WHAT NEEDS TO BE DONE: All lines below are to be transcribed exactly.

Segment Start: MATERIAL TO PROCESS

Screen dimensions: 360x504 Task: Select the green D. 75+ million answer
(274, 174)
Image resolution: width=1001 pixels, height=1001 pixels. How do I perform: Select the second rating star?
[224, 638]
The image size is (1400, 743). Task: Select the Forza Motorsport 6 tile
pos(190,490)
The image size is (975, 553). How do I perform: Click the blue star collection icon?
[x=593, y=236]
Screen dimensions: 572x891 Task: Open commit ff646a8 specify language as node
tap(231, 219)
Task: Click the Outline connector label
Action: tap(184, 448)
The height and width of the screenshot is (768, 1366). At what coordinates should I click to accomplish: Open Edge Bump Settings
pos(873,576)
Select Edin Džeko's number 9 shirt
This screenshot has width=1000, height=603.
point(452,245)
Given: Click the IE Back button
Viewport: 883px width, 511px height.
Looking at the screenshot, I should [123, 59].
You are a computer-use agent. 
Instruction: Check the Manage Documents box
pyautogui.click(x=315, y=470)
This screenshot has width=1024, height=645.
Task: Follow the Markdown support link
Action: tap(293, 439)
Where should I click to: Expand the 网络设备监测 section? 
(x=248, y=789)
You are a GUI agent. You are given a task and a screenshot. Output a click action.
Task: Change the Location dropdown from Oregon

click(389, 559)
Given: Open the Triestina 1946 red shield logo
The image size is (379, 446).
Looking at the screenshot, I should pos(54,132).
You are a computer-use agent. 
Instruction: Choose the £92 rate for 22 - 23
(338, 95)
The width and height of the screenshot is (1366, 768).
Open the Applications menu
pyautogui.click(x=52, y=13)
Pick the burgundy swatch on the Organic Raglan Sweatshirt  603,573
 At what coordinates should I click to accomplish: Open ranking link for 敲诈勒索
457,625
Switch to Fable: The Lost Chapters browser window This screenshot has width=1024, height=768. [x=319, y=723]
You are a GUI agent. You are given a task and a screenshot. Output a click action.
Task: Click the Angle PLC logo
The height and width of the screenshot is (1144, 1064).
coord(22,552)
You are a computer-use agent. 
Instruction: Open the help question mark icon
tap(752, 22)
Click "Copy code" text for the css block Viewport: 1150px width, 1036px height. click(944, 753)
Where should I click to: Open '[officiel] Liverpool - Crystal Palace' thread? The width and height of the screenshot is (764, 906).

Segment End: MATERIAL TO PROCESS

EXERCISE OUTPUT:
Screen dimensions: 360x504 Task: Select the green D. 75+ million answer
(274, 174)
Image resolution: width=1001 pixels, height=1001 pixels. How do I perform: Select the second rating star?
[224, 638]
The image size is (1400, 743). Task: Select the Forza Motorsport 6 tile
pos(190,490)
The image size is (975, 553). How do I perform: Click the blue star collection icon?
[x=593, y=236]
Screen dimensions: 572x891 Task: Open commit ff646a8 specify language as node
tap(231, 219)
Task: Click the Outline connector label
Action: tap(184, 448)
The height and width of the screenshot is (768, 1366). At what coordinates should I click to accomplish: Open Edge Bump Settings
pos(873,576)
Select Edin Džeko's number 9 shirt
This screenshot has width=1000, height=603.
point(452,245)
Given: Click the IE Back button
Viewport: 883px width, 511px height.
Looking at the screenshot, I should [123, 59].
You are a computer-use agent. 
Instruction: Check the Manage Documents box
pyautogui.click(x=315, y=470)
This screenshot has width=1024, height=645.
Task: Follow the Markdown support link
Action: tap(293, 439)
Where should I click to: Expand the 网络设备监测 section? 
(x=248, y=789)
You are a GUI agent. You are given a task and a screenshot. Output a click action.
Task: Change the Location dropdown from Oregon

click(389, 559)
Given: Open the Triestina 1946 red shield logo
The image size is (379, 446).
Looking at the screenshot, I should pos(54,132).
You are a computer-use agent. 
Instruction: Choose the £92 rate for 22 - 23
(338, 95)
The width and height of the screenshot is (1366, 768).
Open the Applications menu
pyautogui.click(x=52, y=13)
Pick the burgundy swatch on the Organic Raglan Sweatshirt  603,573
 At what coordinates should I click to accomplish: Open ranking link for 敲诈勒索
457,625
Switch to Fable: The Lost Chapters browser window This screenshot has width=1024, height=768. [x=319, y=723]
You are a GUI agent. You are given a task and a screenshot. Output a click action.
Task: Click the Angle PLC logo
The height and width of the screenshot is (1144, 1064).
coord(22,552)
You are a computer-use agent. 
Instruction: Open the help question mark icon
tap(752, 22)
Click "Copy code" text for the css block Viewport: 1150px width, 1036px height. click(944, 753)
Where should I click to: Open '[officiel] Liverpool - Crystal Palace' thread? The width and height of the screenshot is (764, 906).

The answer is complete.